THE TASK:
After finding the line with "Click the description" in the entries below, retype exactly each line from there through the line with "The height and width of the screenshot is (428, 558).", including that final line.

*** Opening DATA PROVIDED ***

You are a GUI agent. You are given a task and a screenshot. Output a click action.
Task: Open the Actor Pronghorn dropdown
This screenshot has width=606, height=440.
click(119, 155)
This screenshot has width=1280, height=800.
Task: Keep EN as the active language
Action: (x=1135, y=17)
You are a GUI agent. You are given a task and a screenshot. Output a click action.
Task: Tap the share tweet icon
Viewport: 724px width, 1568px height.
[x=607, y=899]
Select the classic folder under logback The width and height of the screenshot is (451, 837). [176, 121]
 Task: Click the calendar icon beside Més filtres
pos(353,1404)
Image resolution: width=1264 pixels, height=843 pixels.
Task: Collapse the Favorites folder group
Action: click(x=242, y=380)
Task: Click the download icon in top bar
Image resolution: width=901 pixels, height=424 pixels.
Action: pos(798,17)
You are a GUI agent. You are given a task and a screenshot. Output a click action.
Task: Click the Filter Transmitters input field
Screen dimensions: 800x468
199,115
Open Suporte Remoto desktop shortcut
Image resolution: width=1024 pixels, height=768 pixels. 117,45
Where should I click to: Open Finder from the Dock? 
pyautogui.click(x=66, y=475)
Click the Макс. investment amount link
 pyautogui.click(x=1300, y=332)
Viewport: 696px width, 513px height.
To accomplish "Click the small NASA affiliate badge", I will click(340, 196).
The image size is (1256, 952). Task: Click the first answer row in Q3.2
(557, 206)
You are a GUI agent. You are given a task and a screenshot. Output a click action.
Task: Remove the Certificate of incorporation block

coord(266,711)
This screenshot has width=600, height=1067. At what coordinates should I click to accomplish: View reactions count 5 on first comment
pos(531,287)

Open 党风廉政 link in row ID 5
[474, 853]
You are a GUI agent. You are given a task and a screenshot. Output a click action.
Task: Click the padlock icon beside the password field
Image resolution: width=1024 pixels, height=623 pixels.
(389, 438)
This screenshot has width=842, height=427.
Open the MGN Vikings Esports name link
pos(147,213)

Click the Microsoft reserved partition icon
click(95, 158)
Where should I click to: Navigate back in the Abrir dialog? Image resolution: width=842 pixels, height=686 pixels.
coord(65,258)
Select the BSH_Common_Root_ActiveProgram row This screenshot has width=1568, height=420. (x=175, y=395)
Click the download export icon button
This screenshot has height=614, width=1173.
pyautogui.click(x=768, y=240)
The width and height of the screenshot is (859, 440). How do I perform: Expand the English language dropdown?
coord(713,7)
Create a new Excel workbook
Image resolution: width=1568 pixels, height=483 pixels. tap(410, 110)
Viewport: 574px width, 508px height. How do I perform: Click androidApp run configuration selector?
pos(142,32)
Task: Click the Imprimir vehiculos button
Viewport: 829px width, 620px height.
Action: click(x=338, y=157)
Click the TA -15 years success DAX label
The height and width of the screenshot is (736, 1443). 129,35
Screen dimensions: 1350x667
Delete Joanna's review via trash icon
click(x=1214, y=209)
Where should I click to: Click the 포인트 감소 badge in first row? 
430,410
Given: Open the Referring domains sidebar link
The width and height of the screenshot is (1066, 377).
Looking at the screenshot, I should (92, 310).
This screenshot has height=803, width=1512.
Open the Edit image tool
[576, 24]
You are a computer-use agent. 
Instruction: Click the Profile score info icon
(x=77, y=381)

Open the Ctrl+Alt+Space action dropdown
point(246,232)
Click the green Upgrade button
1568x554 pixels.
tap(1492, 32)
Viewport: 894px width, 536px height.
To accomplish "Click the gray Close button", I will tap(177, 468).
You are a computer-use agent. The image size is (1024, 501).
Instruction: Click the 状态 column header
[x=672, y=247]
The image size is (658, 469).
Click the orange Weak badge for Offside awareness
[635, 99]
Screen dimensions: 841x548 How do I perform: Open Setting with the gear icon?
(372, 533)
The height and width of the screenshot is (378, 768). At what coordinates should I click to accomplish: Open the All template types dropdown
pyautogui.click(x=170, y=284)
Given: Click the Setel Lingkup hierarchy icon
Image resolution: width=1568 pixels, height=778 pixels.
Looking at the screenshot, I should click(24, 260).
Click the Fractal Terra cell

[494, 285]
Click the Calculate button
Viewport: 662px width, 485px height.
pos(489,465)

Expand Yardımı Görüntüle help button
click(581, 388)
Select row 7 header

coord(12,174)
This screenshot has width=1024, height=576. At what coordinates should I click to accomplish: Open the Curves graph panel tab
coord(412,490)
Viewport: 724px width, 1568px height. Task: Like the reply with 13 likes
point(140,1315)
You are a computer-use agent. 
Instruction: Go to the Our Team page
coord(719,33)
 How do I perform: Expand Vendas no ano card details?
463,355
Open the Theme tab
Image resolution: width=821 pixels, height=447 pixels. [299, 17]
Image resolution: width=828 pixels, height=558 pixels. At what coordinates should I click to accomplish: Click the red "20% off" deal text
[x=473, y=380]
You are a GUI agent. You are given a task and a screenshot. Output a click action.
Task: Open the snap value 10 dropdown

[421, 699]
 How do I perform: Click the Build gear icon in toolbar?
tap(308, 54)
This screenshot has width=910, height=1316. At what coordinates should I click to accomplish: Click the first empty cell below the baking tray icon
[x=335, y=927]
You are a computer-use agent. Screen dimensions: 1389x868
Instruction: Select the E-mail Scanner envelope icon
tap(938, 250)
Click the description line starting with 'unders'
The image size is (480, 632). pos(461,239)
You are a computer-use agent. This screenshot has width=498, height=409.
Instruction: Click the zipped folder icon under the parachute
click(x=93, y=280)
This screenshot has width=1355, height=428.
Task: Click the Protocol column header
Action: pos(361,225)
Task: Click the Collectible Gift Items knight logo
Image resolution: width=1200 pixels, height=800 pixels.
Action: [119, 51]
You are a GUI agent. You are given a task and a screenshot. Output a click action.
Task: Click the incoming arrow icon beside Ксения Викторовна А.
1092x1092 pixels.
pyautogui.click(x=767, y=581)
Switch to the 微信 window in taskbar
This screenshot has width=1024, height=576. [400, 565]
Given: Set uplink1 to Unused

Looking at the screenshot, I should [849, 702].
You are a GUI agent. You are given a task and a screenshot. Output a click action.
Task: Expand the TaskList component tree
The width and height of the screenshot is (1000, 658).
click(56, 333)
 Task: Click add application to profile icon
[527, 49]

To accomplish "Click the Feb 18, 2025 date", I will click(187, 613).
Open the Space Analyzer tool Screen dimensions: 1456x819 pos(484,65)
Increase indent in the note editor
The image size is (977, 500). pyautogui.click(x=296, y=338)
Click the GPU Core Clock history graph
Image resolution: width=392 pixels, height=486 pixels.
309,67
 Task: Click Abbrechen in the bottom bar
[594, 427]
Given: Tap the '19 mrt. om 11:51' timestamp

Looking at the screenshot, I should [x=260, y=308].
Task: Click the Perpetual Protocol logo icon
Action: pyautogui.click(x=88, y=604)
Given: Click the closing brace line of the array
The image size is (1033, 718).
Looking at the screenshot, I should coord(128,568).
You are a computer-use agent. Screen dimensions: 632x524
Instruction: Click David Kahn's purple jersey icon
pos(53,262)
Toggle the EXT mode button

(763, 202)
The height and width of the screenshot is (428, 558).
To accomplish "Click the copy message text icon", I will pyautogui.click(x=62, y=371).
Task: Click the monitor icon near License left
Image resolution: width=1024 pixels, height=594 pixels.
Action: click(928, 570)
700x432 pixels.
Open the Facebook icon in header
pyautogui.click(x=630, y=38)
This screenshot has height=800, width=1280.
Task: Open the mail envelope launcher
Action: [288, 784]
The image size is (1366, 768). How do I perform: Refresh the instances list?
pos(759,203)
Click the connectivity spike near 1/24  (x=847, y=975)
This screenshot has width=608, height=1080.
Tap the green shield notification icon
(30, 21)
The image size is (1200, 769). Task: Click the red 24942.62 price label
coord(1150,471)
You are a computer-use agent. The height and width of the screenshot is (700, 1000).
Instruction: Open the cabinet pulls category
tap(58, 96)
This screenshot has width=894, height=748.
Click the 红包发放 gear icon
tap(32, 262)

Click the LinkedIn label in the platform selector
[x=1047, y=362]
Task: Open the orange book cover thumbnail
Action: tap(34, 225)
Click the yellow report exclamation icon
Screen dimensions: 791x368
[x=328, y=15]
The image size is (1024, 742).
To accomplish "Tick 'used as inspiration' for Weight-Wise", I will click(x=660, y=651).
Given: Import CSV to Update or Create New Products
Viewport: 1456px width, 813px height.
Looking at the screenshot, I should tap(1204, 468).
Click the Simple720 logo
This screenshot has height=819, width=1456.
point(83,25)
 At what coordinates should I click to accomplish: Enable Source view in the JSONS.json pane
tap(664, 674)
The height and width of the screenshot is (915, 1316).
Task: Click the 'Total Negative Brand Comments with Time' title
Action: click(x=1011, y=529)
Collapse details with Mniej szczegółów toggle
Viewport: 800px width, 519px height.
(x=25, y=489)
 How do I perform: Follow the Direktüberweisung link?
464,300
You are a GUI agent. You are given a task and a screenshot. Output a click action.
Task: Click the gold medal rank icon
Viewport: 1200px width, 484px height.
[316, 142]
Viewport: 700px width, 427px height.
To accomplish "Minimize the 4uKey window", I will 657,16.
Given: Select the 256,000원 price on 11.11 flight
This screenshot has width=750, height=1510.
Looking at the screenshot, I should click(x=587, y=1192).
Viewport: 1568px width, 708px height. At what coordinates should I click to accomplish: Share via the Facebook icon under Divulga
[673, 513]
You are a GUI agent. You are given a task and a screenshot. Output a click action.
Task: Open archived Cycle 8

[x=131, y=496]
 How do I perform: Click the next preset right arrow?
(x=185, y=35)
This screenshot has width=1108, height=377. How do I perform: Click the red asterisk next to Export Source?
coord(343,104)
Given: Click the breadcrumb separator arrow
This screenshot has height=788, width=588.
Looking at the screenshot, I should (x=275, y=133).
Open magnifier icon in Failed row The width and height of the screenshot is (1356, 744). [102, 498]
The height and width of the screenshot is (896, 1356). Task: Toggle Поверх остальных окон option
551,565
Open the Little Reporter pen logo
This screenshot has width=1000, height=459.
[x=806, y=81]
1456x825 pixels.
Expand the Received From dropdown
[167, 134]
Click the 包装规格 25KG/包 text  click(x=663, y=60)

*** Closing DATA PROVIDED ***

RESPONSE TO THE TASK:
Click the description line starting with 'unders'
The image size is (480, 632). pos(461,239)
You are a computer-use agent. This screenshot has width=498, height=409.
Instruction: Click the zipped folder icon under the parachute
click(x=93, y=280)
This screenshot has width=1355, height=428.
Task: Click the Protocol column header
Action: pos(361,225)
Task: Click the Collectible Gift Items knight logo
Image resolution: width=1200 pixels, height=800 pixels.
Action: [119, 51]
You are a GUI agent. You are given a task and a screenshot. Output a click action.
Task: Click the incoming arrow icon beside Ксения Викторовна А.
1092x1092 pixels.
pyautogui.click(x=767, y=581)
Switch to the 微信 window in taskbar
This screenshot has width=1024, height=576. [400, 565]
Given: Set uplink1 to Unused

Looking at the screenshot, I should [849, 702].
You are a GUI agent. You are given a task and a screenshot. Output a click action.
Task: Expand the TaskList component tree
The width and height of the screenshot is (1000, 658).
click(56, 333)
 Task: Click add application to profile icon
[527, 49]

To accomplish "Click the Feb 18, 2025 date", I will click(187, 613).
Open the Space Analyzer tool Screen dimensions: 1456x819 pos(484,65)
Increase indent in the note editor
The image size is (977, 500). pyautogui.click(x=296, y=338)
Click the GPU Core Clock history graph
Image resolution: width=392 pixels, height=486 pixels.
309,67
 Task: Click Abbrechen in the bottom bar
[594, 427]
Given: Tap the '19 mrt. om 11:51' timestamp

Looking at the screenshot, I should [x=260, y=308].
Task: Click the Perpetual Protocol logo icon
Action: pyautogui.click(x=88, y=604)
Given: Click the closing brace line of the array
The image size is (1033, 718).
Looking at the screenshot, I should coord(128,568).
You are a computer-use agent. Screen dimensions: 632x524
Instruction: Click David Kahn's purple jersey icon
pos(53,262)
Toggle the EXT mode button

(763, 202)
The height and width of the screenshot is (428, 558).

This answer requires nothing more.